In this situation the people in set 1 are at a disadvantage, since they don’t get to do the cool things. I think even the people in set 2 would get used to it after a while.

The same would apply to a civilisation with perfect mind/body cloning tech.

People in set 1 would be welcome to their opinion, but it would be regarded by the others as a delusion that creates problems that are not necessary.

Then, I think Dr. McCoy is kind of stupid. Either that, or he’s so suicidal he wants to kill himself over and over again (that’s some real self-loathing there)—or, at least kill himself once, and then kill all his “offspring” (filicide).

It can’t be for a burning desire to actually travel to a new location, all the Dr. McCoys are either stuck at location A or location B.

Me? I’m happy to just walk or drive anywhere I want to go. I don’t even fly anymore. Where would I go? California? England? Just a bunch of Transporter cowboys in those places. :slight_smile:

Even after you’ve conceded that “…They all legitimately believe they are you and nothing can be measured to prove that they aren’t?”

How do you reconcile “They legitimately believe…” with “He’ll fool himself…?”

How do you reconcile “He’ll fool himself” with “nothing can be measured to prove that they aren’t?”

Because…uh…he’s not me, he’s him. He’s just a guy referencing all my memories and containing identical particles to mine in exactly the same configuration. Oh, he’s a good mimic, I’ll grant him that. But, he’s not fooling me.

I have absolutely no idea how to go any farther (“heh, heh, he spelled ‘fart’”) with this… A fascinating impasse, but an intractable one.

There has to be a line between still experiencing or not.

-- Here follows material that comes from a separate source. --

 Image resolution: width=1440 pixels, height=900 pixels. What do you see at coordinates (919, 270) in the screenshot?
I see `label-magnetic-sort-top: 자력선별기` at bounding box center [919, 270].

Let’s say the person at the destination pod can see the color blue. However, the number of differences between this person and pre-transport John is huge: as many as the differences between you and me.

Is John still seeing blue?
I don’t see how he could partially be seeing blue. Either he transported, and is seeing blue now, or he perished and a new person is seeing blue.

If he transported, then that implies immortality for us all, because if such an imperfect copy is still a transport then anybody could be considered an imperfect copy of anyone else.
If not, then that’s a clear “no” and we can ask why Nature draws such a line, and when exactly it is.

There can’t be a fuzzy area of “john did get transported, and is experiencing things (in whatever form)” and “john did not get transported, and has ceased to experience” both being true. That really is simply P and !P.

Mijin: Nothing I have said implies “P and not-P.” Where you are getting this from, I have no idea.

Yes, there is a line, just as there is a line with typos in Huckleberry Finn or scratches and pops in an LP. A “bad copy” can still be a “copy” up to some point.

We’re obviously talking past each other.